Ranchers struggle to process meat; U.S. continues to import cattle
Shortages and rising prices in stores show beef is a valuable commodity.
Yet there's an oversupply of live cattle left on ranches.
Many meat processing facilities have slowed down or completely closed due to COVID-19, leaving many producers with nowhere to process and further leading to price discrepancies.
Last week, President Donald Trump said his administration wanted to look into terminating trade deal provisions that allow cattle to be imported into the U.S. With an oversupply of cattle in the U.S. already, some producers are concerned further imports of cattle from other countries could strain the market more.
But agricultural leaders say reworking trade deals is not an easy task.

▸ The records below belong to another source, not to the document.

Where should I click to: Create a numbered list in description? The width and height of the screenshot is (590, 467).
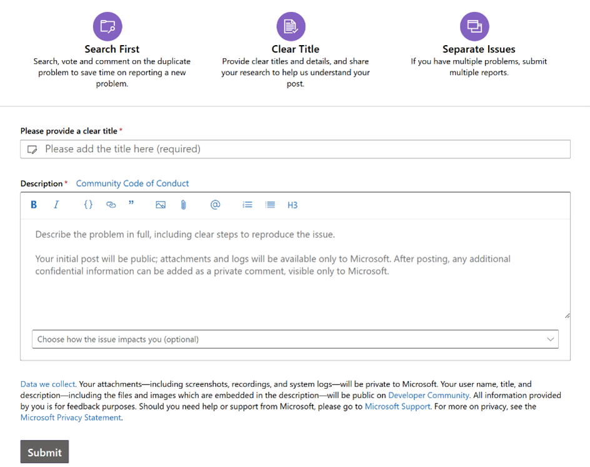[248, 205]
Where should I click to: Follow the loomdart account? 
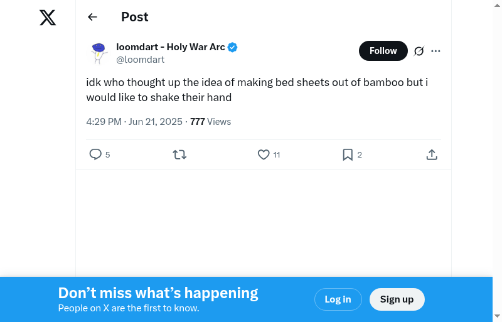point(383,51)
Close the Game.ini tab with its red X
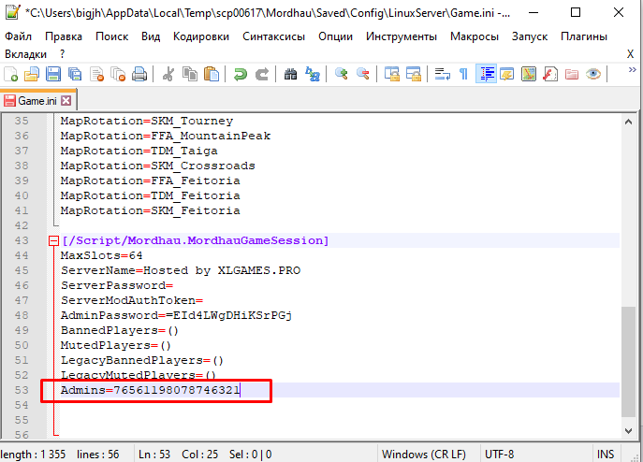 [x=66, y=100]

“We have enough product here that we could actually supply pretty much all of our domestic market if we so chose. But that would mean reworking nearly every trade agreement you've got on meat products...that's likely not to happen,” said North Dakota Farmer’s Union President Mark Watne.
Watne says there shouldn't be additional products imported while American ranchers can't sell.
But he added the administration needs to tread lightly to ensure there's not a repeat of the last trade war.
The U.S. Department of Agriculture's direct assistance application launched Tuesday.
Producers who are looking for assistance can contact their local Farm Service Agency or go online to farmers.gov/CFAP.